> _What to produce_: The entries below are to be retyped exactly. Preserve every word.

> _Data section_:
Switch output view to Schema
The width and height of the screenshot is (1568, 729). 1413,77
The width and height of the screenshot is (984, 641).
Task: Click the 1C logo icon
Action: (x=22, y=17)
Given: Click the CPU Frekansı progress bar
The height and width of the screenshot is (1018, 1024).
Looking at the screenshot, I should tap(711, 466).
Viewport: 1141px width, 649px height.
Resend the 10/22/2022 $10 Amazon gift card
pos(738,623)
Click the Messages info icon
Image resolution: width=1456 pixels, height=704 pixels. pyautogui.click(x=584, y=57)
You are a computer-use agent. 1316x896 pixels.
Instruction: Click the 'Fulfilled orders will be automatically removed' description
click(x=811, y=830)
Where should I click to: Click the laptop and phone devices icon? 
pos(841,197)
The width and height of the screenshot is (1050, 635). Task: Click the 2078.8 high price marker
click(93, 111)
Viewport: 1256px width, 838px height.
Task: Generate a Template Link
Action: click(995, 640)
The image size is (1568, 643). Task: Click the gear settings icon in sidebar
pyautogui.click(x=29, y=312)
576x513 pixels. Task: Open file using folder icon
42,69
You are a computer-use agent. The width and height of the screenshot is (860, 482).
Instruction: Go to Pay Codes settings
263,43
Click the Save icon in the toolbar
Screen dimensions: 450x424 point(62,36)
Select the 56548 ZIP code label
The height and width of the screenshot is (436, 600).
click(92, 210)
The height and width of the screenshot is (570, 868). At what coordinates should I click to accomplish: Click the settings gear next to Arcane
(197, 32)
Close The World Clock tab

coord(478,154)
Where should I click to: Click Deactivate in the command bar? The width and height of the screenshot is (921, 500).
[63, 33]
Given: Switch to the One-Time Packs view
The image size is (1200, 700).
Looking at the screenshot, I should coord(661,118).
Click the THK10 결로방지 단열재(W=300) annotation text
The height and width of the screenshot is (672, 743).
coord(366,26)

> _Solution_:
Switch output view to Schema
The width and height of the screenshot is (1568, 729). 1413,77
The width and height of the screenshot is (984, 641).
Task: Click the 1C logo icon
Action: (x=22, y=17)
Given: Click the CPU Frekansı progress bar
The height and width of the screenshot is (1018, 1024).
Looking at the screenshot, I should tap(711, 466).
Viewport: 1141px width, 649px height.
Resend the 10/22/2022 $10 Amazon gift card
pos(738,623)
Click the Messages info icon
Image resolution: width=1456 pixels, height=704 pixels. pyautogui.click(x=584, y=57)
You are a computer-use agent. 1316x896 pixels.
Instruction: Click the 'Fulfilled orders will be automatically removed' description
click(x=811, y=830)
Where should I click to: Click the laptop and phone devices icon? 
pos(841,197)
The width and height of the screenshot is (1050, 635). Task: Click the 2078.8 high price marker
click(93, 111)
Viewport: 1256px width, 838px height.
Task: Generate a Template Link
Action: click(995, 640)
The image size is (1568, 643). Task: Click the gear settings icon in sidebar
pyautogui.click(x=29, y=312)
576x513 pixels. Task: Open file using folder icon
42,69
You are a computer-use agent. The width and height of the screenshot is (860, 482).
Instruction: Go to Pay Codes settings
263,43
Click the Save icon in the toolbar
Screen dimensions: 450x424 point(62,36)
Select the 56548 ZIP code label
The height and width of the screenshot is (436, 600).
click(92, 210)
The height and width of the screenshot is (570, 868). At what coordinates should I click to accomplish: Click the settings gear next to Arcane
(197, 32)
Close The World Clock tab

coord(478,154)
Where should I click to: Click Deactivate in the command bar? The width and height of the screenshot is (921, 500).
[63, 33]
Given: Switch to the One-Time Packs view
The image size is (1200, 700).
Looking at the screenshot, I should coord(661,118).
Click the THK10 결로방지 단열재(W=300) annotation text
The height and width of the screenshot is (672, 743).
coord(366,26)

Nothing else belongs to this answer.